Over the past 20 years, Michael has interviewed many celebrities, including such Lucille Ball associates as I Love Lucy film editor Dann Cahn, her personal secretary Wanda Clark, and Lucy's surviving co-stars Doris Singleton (Carolyn Appleby) and Jane Connell (her Mame Gooch). Michael's other celebrity interviews make an eclectic list that includes soap diva Susan Lucci; Broadway actress Marie Wallace; actor Jason-Shane Scott; blues legend Johnny ‘Guitar’ Watson; songbird Phyllis Hyman; disco godfather Peter Brown; original Willy Wonka child star Denise Nickerson; sitcom star, recording artist and movie star Gale Storm; David The Fly Hedison; and behind-the-scenes movers and shakers like Wonderfalls creator Bryan Fuller and House MD’s executive producer David Shore.

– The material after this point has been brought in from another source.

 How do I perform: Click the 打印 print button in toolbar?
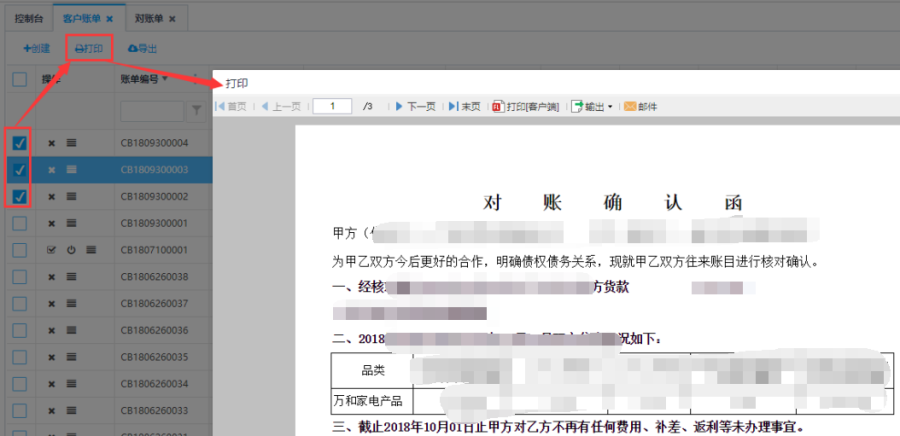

Michael's first Lucy book, Lucy A to Z: the Lucille Ball Encyclopedia included hundreds of long-forgotten facts and anecdotes, unearthed by his research and interviews. The book proved so successful (Lucie Arnaz wrote Michael that it was a "godsend" in helping her prepare for the I Love Lucy 50th Anniversary TV special) that Michael produced two further editions. The Third Edition, which is currently available, is roughly three times the size of the first one. Those books were followed by Lucy in Print (a look at how the press dealt with Lucy and her TV co-stars), The Lucille Ball Quiz Book and his latest, published in 2006, The Comic DNA of Lucille Ball: Interpreting the Icon.
[Michael does occasionally tackle subjects other than Lucymania, such as his current, best-selling book, The ABC Movie of the Week Companion, and the vampire novel Kiss Me, Kill Me, for which a prequel, called Sleeps Well With Others, was published in October 2006.]
Michael has been an invited guest at various nostalgia conventions — including several Lucy Fests held in her hometown of Jamestown, N.Y. and sponsored by The Lucy-Desi Museum — and the Big Apple Con comic and nostalgia conventions, where he has served on author panels, provided unique insights and trivia as the "celebrity guest" on bus tours of Jamestown, and hosted I Love Lucy trivia events. He's also appeared on a half-dozen radio shows, including WCBS-FM New York, at the time the biggest "oldies"/nostalgia station in the country. In April 2008 he was featured twice on the Internet radio station KSAV's popular show, "Talking Television." He's been quoted and reviewed in various national magazines, from niche market publications like Classic Images to mass-market magazines like the Star. He’s also been quoted and referenced in other books about Lucy (like Stefan Kanfer's 2003 Ball of Fire) and comedy (Lawrence Epstein's 2004 Mixed Nuts: America's Love Affair with Comedy Teams). He will be featured in an upcoming documentary about the Lucille Ball fan phenomenon.
Michael keeps a bottle of Vitameatavegamin and a ring of garlic next to his computer for good health and inspiration.